▶ **MATERIAL**
-------------------------

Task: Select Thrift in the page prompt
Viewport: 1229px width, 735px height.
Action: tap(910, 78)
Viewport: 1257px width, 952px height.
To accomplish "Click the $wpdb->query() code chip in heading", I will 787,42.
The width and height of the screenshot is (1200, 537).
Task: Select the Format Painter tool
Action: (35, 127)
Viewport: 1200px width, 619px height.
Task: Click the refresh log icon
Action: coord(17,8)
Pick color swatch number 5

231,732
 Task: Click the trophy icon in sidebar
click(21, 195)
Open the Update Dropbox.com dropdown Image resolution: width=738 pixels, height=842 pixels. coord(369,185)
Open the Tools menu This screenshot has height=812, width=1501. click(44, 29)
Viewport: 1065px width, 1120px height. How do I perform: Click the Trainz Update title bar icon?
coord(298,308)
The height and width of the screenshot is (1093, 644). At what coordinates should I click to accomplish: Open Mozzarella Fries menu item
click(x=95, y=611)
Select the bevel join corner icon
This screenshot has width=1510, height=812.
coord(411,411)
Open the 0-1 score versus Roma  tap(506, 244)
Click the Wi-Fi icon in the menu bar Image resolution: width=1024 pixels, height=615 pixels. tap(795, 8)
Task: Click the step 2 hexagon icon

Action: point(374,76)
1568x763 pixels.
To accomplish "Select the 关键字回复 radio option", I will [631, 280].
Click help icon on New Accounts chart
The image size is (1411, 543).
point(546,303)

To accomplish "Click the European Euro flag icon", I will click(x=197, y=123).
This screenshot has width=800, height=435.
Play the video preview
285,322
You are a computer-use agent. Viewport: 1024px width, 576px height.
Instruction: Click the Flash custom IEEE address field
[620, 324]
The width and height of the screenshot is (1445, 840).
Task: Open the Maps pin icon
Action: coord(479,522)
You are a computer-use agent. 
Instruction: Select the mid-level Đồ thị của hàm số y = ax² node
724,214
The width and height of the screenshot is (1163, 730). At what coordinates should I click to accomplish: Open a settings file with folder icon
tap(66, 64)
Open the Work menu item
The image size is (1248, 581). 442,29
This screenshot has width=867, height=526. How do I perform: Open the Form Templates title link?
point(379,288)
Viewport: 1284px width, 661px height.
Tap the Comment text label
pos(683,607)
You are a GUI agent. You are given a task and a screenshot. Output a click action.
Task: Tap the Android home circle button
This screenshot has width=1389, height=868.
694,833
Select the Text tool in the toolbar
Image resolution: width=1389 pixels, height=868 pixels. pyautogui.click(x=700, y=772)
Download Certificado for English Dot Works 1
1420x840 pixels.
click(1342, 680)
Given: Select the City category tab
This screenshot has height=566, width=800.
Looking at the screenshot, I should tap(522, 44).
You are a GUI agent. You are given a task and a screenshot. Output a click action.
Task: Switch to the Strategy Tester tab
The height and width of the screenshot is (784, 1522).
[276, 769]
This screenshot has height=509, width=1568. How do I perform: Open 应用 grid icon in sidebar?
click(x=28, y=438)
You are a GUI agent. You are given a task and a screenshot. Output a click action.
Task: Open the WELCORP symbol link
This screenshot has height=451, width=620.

-------------------------

▶ **PROBLEM REQUIREMENTS**
Show each line of the records above that contains the string "Instruction". The match is case-sensitive.

▶ **RESULT**
Instruction: Click the Flash custom IEEE address field
Instruction: Select the mid-level Đồ thị của hàm số y = ax² node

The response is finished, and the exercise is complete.